EXERCISE OBJECTIVE: Quote the stretch of rows from the line containing "Given: Click the" through the end of the rows, keeping every line unchanged and omitting the pictures.
# start of RECORDS TO PROCESS
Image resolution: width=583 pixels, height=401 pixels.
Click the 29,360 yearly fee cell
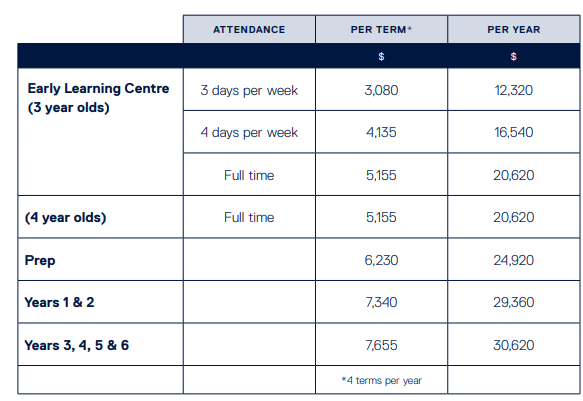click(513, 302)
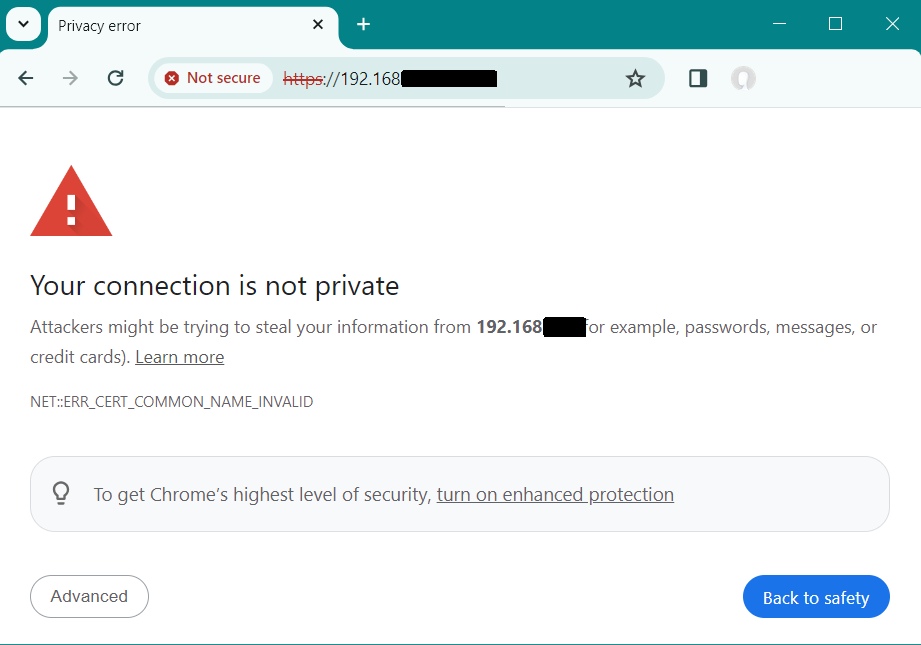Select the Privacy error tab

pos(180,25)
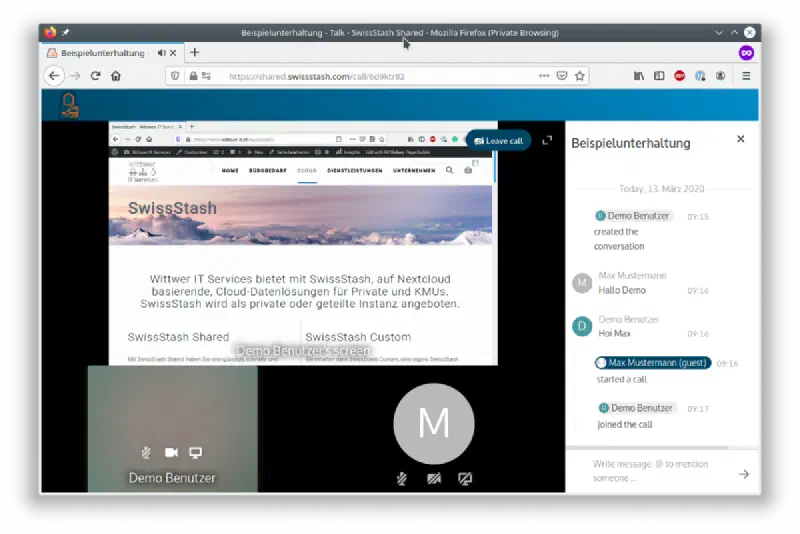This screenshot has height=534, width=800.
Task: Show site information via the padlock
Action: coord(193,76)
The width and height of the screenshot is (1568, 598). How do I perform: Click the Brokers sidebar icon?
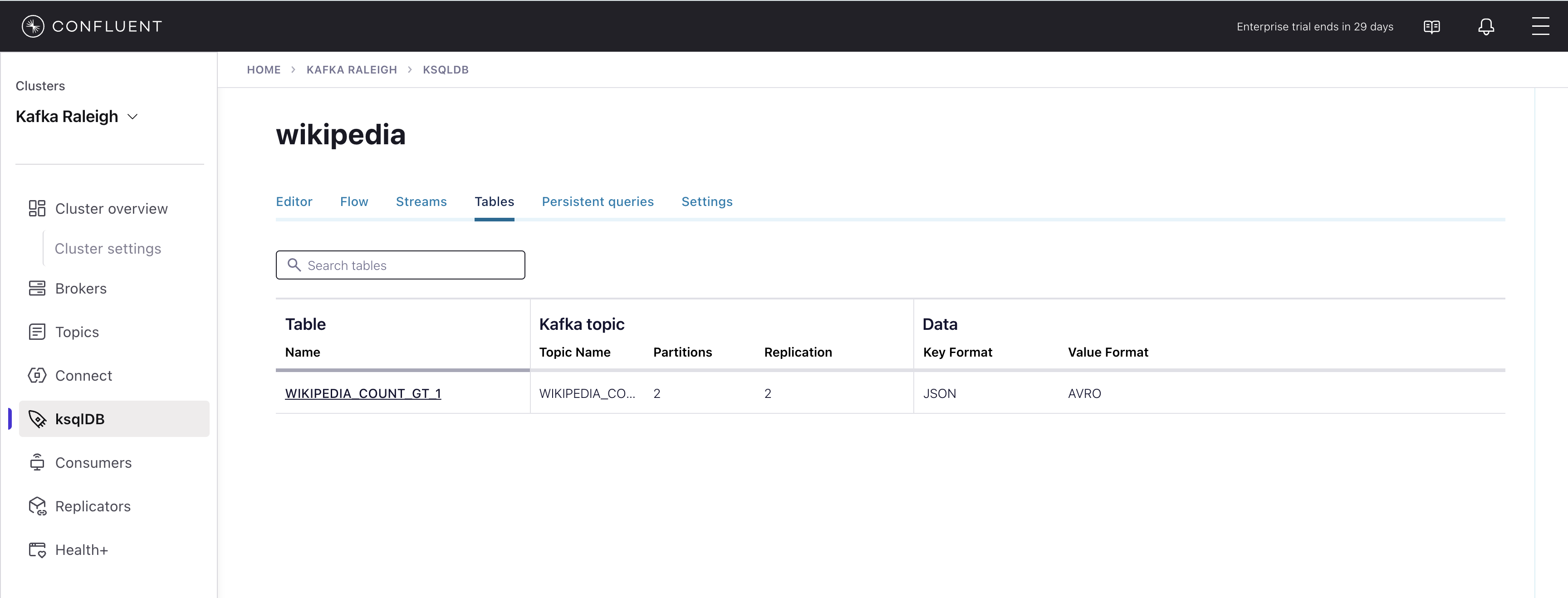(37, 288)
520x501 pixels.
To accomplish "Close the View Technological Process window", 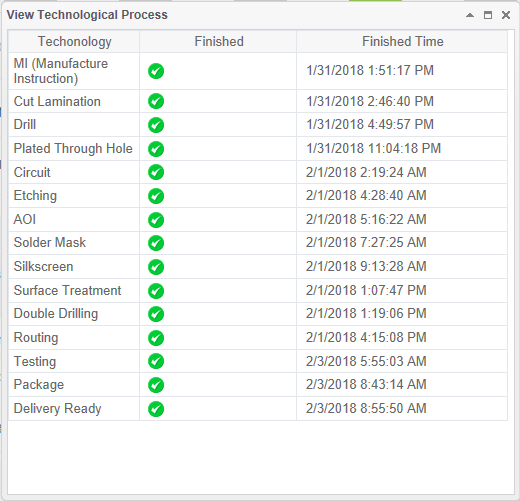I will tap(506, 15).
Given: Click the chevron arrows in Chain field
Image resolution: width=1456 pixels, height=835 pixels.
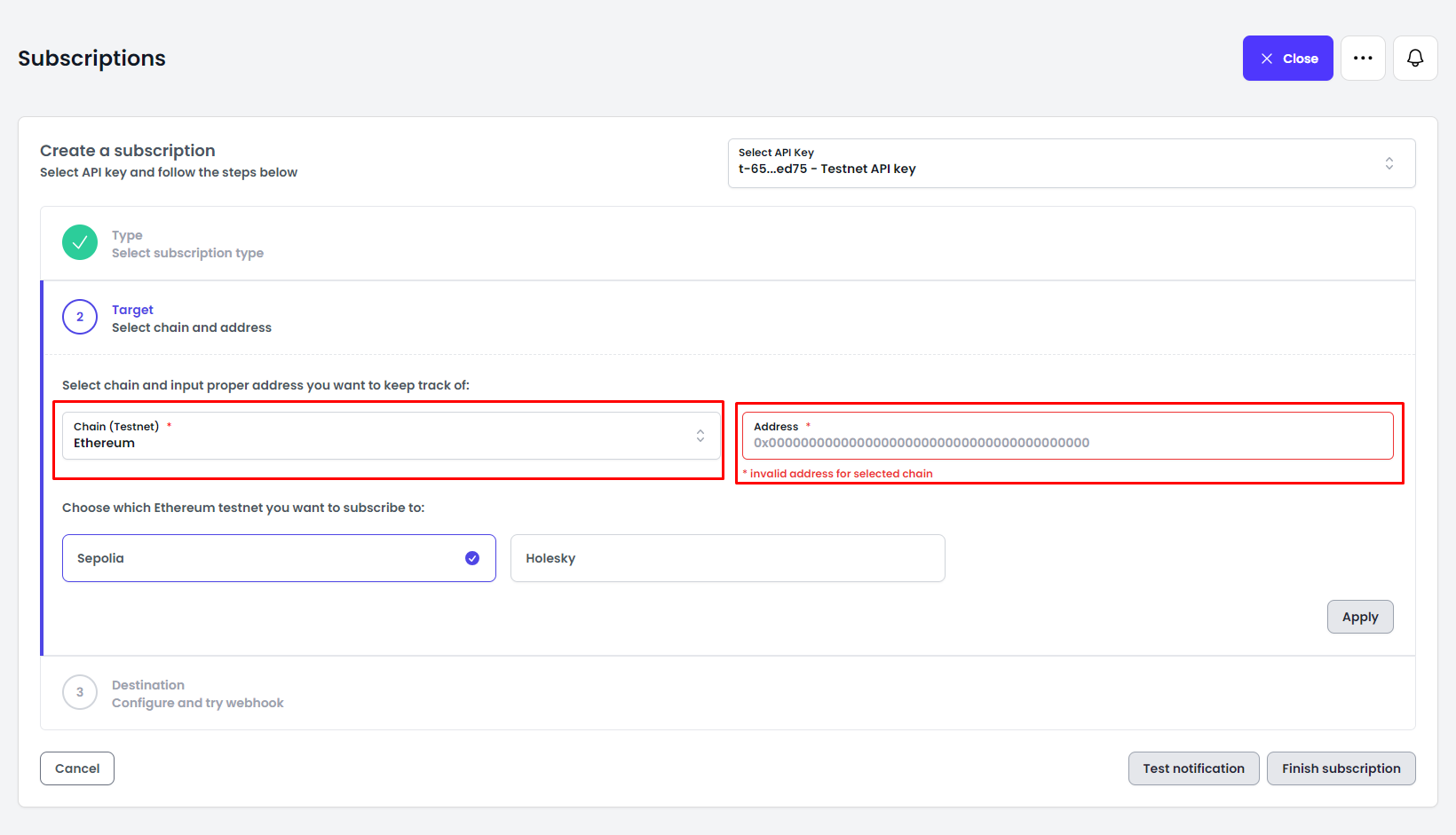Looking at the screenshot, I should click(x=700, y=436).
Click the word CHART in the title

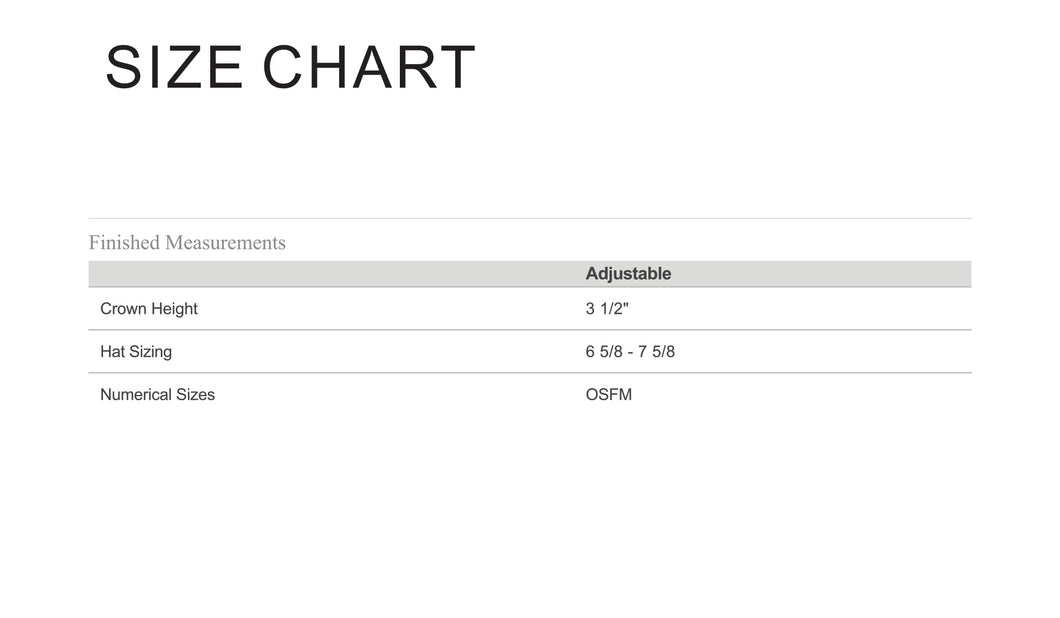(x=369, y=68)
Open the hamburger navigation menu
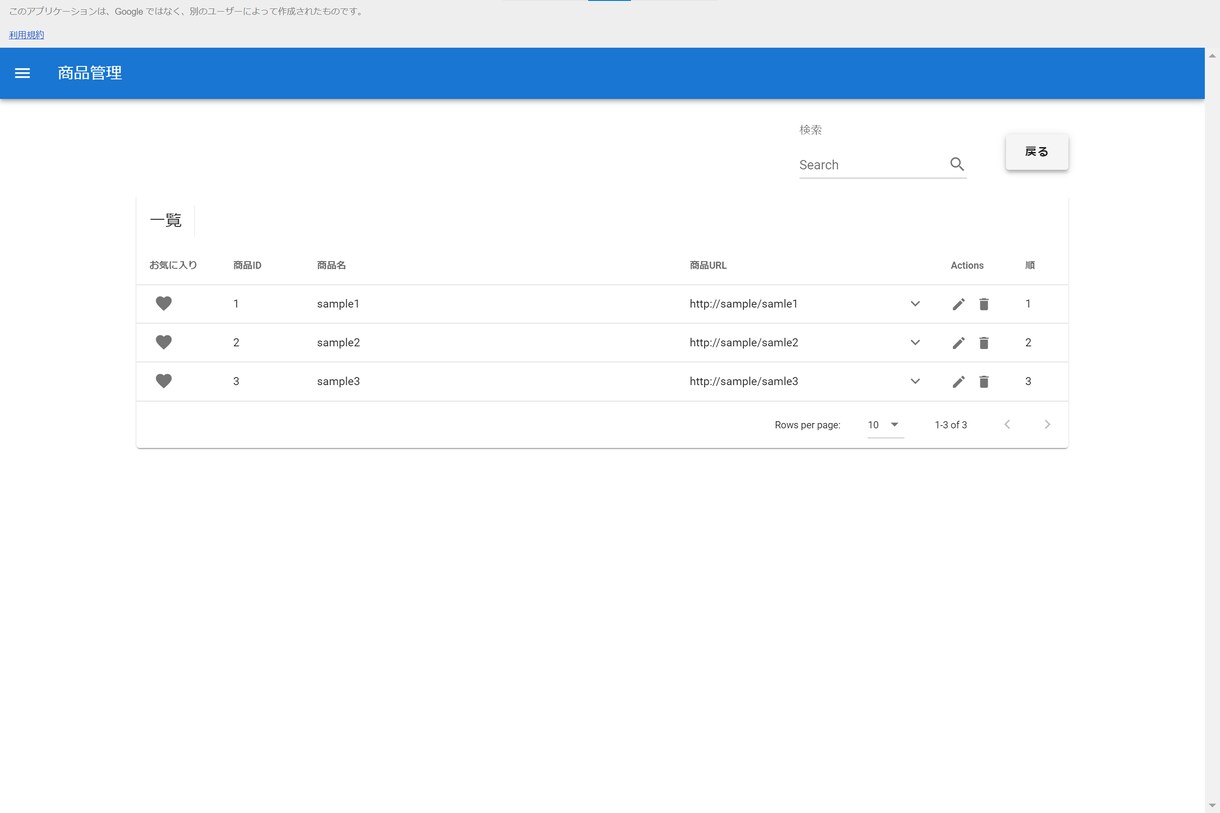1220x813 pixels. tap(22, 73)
# end of RECORDS TO PROCESS
RESULT FOR THIS TASK:
Given: Click the chevron arrows in Chain field
Image resolution: width=1456 pixels, height=835 pixels.
Looking at the screenshot, I should click(x=700, y=436).
Click the word CHART in the title

(x=369, y=68)
Open the hamburger navigation menu
1220x813 pixels. tap(22, 73)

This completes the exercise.